• _DO THIS_:
Please duplicate the items below, beginning at the first line and stopping after the line that contains "1024x607 pixels. pyautogui.click(x=309, y=18)". Leave the pictures out of your copy.

• _EXERCISE MATERIAL_:

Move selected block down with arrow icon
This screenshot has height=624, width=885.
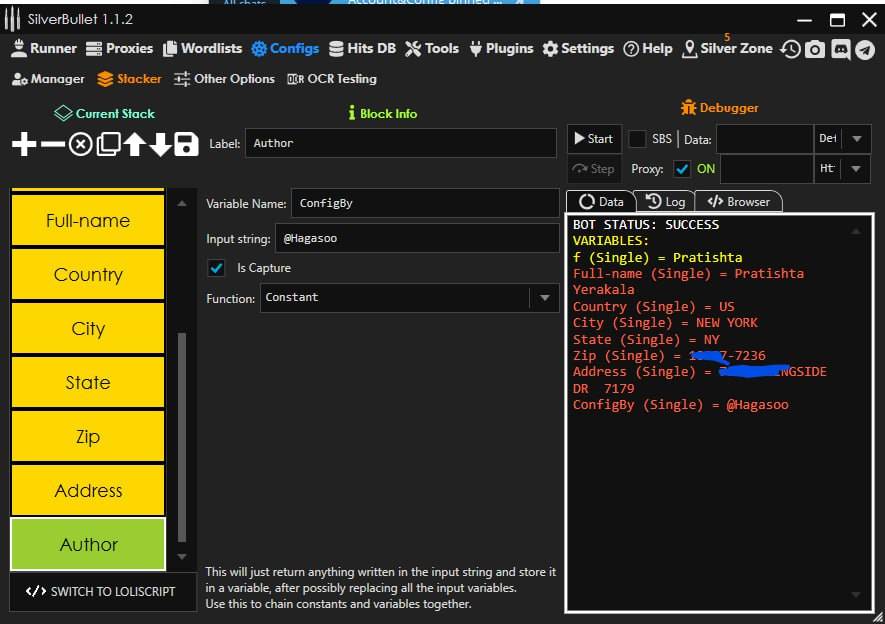coord(160,145)
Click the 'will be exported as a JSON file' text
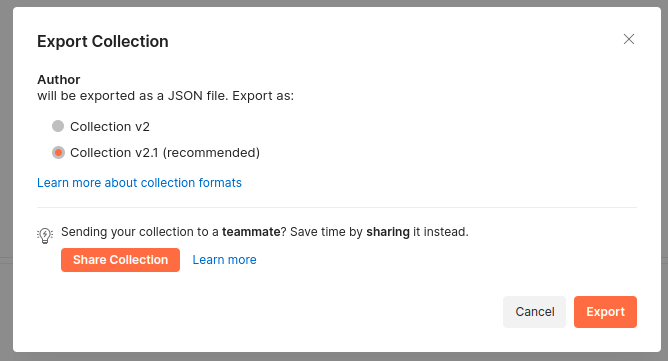 click(x=132, y=96)
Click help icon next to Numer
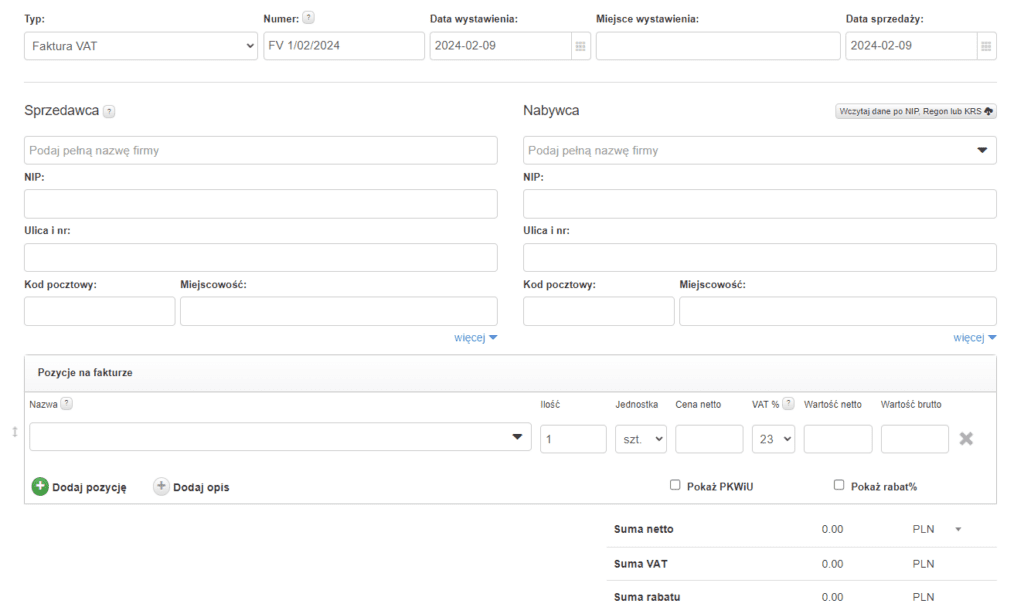1024x607 pixels. pyautogui.click(x=309, y=18)
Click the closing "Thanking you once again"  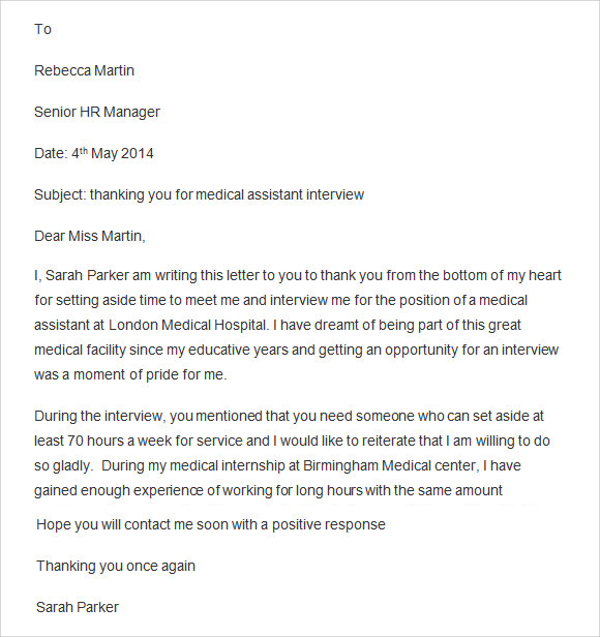pyautogui.click(x=115, y=566)

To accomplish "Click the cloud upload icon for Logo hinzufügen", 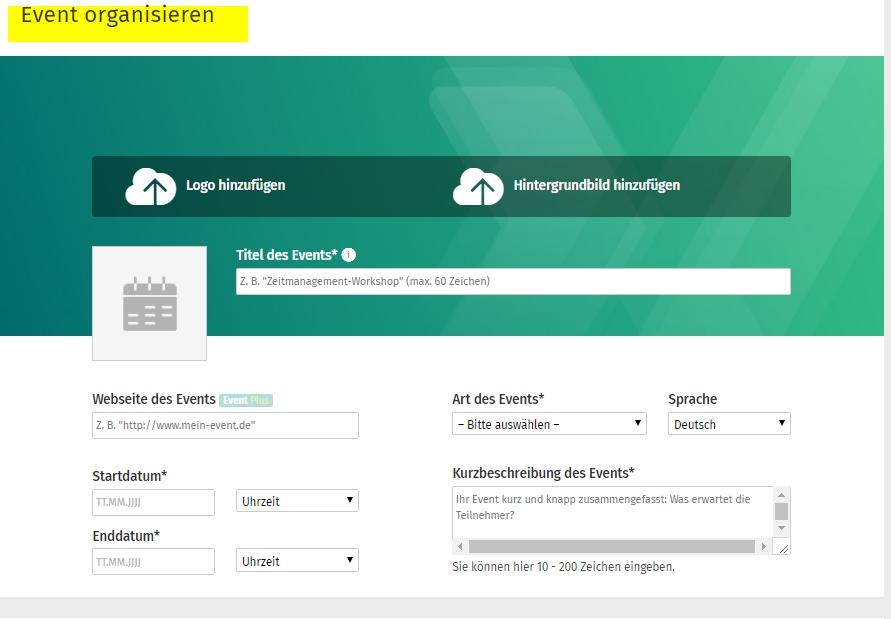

• _RESULT OF THE TASK_:
Move selected block down with arrow icon
This screenshot has height=624, width=885.
coord(160,145)
Click the 'will be exported as a JSON file' text
 click(x=132, y=96)
Click help icon next to Numer
1024x607 pixels. pyautogui.click(x=309, y=18)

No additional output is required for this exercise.